**Travail demandé**
1) Dans le texte sur la sélection végétale chez Agroscope, quelle fonction Roland Peter occupe-t-il ?
2) Rédigez la suite du texte sur la sélection végétale chez Agroscope, en reprenant après sa dernière phrase.

**Texte**
★ ★ ★ ★
Comme responsable de la sélection à Agroscope, Roland Peter travaille à la bonne circulation de l’information entre le laboratoire et le terrain. Il note que la sélection classique et les méthodes moléculaires se déploient déjà conjointement. Ce qui permet de raccourcir les essais de terrain.
«Avec des partenaires comme l’Université de Zurich et l’EPFZ, nous travaillons au développement de marqueurs moléculaires sur des caractéristiques spécifiques — les résistances aux maladies, par exemple. À la manière de petits drapeaux, ces marqueurs nous indiquent si une résistance est présente ou non chez une plante. L’idée est de les utiliser ensuite dans la sélection de routine.»
Récemment, Agroscope et l’EPFZ ont concentré leurs efforts sur la sélection génomique. On parle ici d’une technique de sélection conventionnelle. Aucune modification génétique ni édition génomique n’interviennent. Il s’agit juste d’obtenir une image intelligible du génome d’une plante et de la comparer avec celles d’autres individus.
«Le but est d’être apte à prédire les caractéristiques d’une plante donnée. Des dizaines de milliers de marqueurs forment ensemble le profil génétique du végétal. En combinant ces informations avec nos observations de terrain au sein d’un modèle statistique idoine, nous espérons anticiper la caractéristique x ou y de n’importe quelle plante au moyen d’une empreinte génétique rapide et bon marché. Prédire sans délai le rendement, la qualité, les caractéristiques agronomiques de toute nouvelle plante sans les laborieux essais en plein champ nous ferait gagner un temps incroyable», révèle Roland Peter. Pour qui les premiers essais où cette approche est appliquée sont très encourageants.
★ ★ ★ ★
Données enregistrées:
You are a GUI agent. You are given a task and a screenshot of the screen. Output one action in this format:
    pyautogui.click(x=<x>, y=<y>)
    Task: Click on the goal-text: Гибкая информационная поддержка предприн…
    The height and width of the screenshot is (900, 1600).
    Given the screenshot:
★ ★ ★ ★
**Réponses attendues**
1) Il est responsable de la sélection à Agroscope.

2)
Avec l’appui du politique
Chez DSP, Christian Ochsenbein change de focale. Il note durant ces dernières années une double tendance à la consolidation et à la privatisation du secteur des semences à l’échelle mondiale. «De gros acteurs comme Syngenta/ChemChina, Bayer CropScience, Corteva Agriscience et DLF ont racheté de petits opérateurs. Pour notre part, nous sommes indépendants et orientés vers les besoins de la Suisse — un rôle de plus en plus reconnu par le monde politique ces dernières années.»
Plus tôt ce printemps, le gouvernement suisse a présenté sa stratégie agricole pour la période 2022-2025. Elle vise à réduire l’empreinte écologique du secteur. Et prévoit un investissement supplémentaire de cinq millions de francs par an. Des moyens dirigés vers le programme de sélection de cultures agricoles stratégiquement pertinentes et la concrétisation d’un réseau de compétences et d’innovation axé sur la sélection.
Le contexte est le suivant: la part de la production végétale à la valeur de la production agricole totale de la Suisse (9 milliards de francs) dépasse aujourd’hui les quatre milliards de francs.
Un vent de changement?
Agroscope n’en suit pas moins avec attention l’évolution des nouvelles technologies de la sélection. L’évolution de l’édition génomique notamment, réglementée au titre d’OGM, et donc soumise en Suisse à un moratoire sur sa culture en plein champ consécutif à une votation populaire en 2005.
Or, les frontières sont de plus en plus floues entre produits issus de ces nouvelles techniques et plantes cultivées de manière conventionnelle. De nombreux pays hors Europe ne font plus toujours la différence. Et cela, sans exiger d’étiquetage particulier.
Dans l’Union européenne, la Commission a lancé une étude afin de définir le statut réel de ces nouvelles méthodes de sélection. Elle précède l’élaboration de la future législation européenne. Cette étude est attendue pour l’an prochain.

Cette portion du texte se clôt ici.